REPUBLIKA.CO.ID, YOGYAKARTA -- Cendekiawan Muslim Komaruddin Hidayat berharap agar dikotomi pendidikan Islam dengan barat di sekolah atau perguruan tinggi Islam segera diakhiri untuk menghadapi kompleksitas tantangan global.
"Sudah ketinggalan zaman itu (dikotomi pendidikan Islam-barat). Sebab pendidikan barat, misalnya, yang berkaitan dengan teknologi juga penting dikuasai umat Islam untuk menghadapi persaingan global," kata Komaruddin belum lama ini.
Menurut Komaruddin, masih adanya sebagian santri yang antipati terhadap pendidikan yang berasal dari barat rata-rata dipicu oleh alasan politik dengan anggapan bahwa pendidikan yang berasal dari barat adalah rekayasa ahli Yahudi.
"Saya amati para santri di Indonesia tidak suka dengan pendidikan barat, karena sakit hati dengan barat," ucap mantan rektor Universitas Islam Negeri (UIN) Syarif Hidayatullah Jakarta ini.
Di Jepang, ia mencontohkan, kendati mereka memiliki sisi sejarah yang kelam dengan Amerika Serikat (AS) dengan peristiwa pengeboman Hiroshima dan Nagasaki, namun pendidikan barat tidak lantas ditinggalkan untuk menguasai ilmu pengetahuan dan teknologi yang dimiliki negara Paman Sam itu.

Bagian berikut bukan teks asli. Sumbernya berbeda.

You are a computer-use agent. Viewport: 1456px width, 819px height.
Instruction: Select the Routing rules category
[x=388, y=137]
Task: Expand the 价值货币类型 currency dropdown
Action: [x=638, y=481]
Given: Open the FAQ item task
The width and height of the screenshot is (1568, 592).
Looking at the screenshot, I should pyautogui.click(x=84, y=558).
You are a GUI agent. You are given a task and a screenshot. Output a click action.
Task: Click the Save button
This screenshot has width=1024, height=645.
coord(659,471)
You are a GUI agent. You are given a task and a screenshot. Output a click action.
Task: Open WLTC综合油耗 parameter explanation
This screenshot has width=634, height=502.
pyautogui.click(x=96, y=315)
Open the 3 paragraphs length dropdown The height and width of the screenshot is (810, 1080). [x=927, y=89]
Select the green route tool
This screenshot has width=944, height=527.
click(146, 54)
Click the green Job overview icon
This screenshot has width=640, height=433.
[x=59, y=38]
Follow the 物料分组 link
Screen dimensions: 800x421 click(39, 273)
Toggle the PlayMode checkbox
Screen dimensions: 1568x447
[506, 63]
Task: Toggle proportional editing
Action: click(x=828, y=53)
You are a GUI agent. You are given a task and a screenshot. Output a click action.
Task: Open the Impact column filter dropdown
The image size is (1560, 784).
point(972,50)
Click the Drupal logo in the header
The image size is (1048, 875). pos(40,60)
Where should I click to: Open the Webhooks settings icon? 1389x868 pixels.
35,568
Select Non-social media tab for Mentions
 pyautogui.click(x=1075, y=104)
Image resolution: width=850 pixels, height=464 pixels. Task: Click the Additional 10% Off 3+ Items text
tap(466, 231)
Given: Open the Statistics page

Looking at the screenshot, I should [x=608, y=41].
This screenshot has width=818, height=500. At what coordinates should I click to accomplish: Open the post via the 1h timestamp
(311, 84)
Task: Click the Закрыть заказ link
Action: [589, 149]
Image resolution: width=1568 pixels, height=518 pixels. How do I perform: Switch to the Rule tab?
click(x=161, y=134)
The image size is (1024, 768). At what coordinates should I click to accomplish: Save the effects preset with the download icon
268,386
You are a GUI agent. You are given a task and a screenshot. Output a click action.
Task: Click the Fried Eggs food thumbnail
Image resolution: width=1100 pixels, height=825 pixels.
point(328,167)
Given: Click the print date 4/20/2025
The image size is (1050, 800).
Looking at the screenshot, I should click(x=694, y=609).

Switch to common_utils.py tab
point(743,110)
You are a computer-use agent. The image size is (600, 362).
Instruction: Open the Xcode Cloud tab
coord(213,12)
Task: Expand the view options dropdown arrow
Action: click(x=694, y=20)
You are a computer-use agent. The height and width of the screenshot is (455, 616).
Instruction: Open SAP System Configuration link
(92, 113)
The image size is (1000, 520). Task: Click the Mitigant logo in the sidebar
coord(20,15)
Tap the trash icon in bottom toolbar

"Mereka (bangsa Jepang) membalas Amerika dengan belajar dulu ke Amerika," ujar dia.
Demikian juga dengan umat Islam di Indonesia, ia berharap jangan hanya menjadi penonton ketika eksplorasi aneka tambang di Indonesia sebagian besar didominasi oleh negara-nagara barat. Caranya, kata dia, tiada lain dengan mempelajari dan menguasai teknologi.
Dengan kebutuhan itu, menurut Komarudin, penguasaan ilmu pengetahuan dan teknologi tanpa mendikotomikan pendidikan barat dan Islam menjadi "fardu kifayah" bagi umat Islam untuk mencapai kesuksesan kehidupan dunia dan akhirat.
"Pendidikan di kalangan umat Islam harus bangkit, kalau tidak maka umat Islam hanya akan menang secara kuantitatif saja," tutur Komaruddin.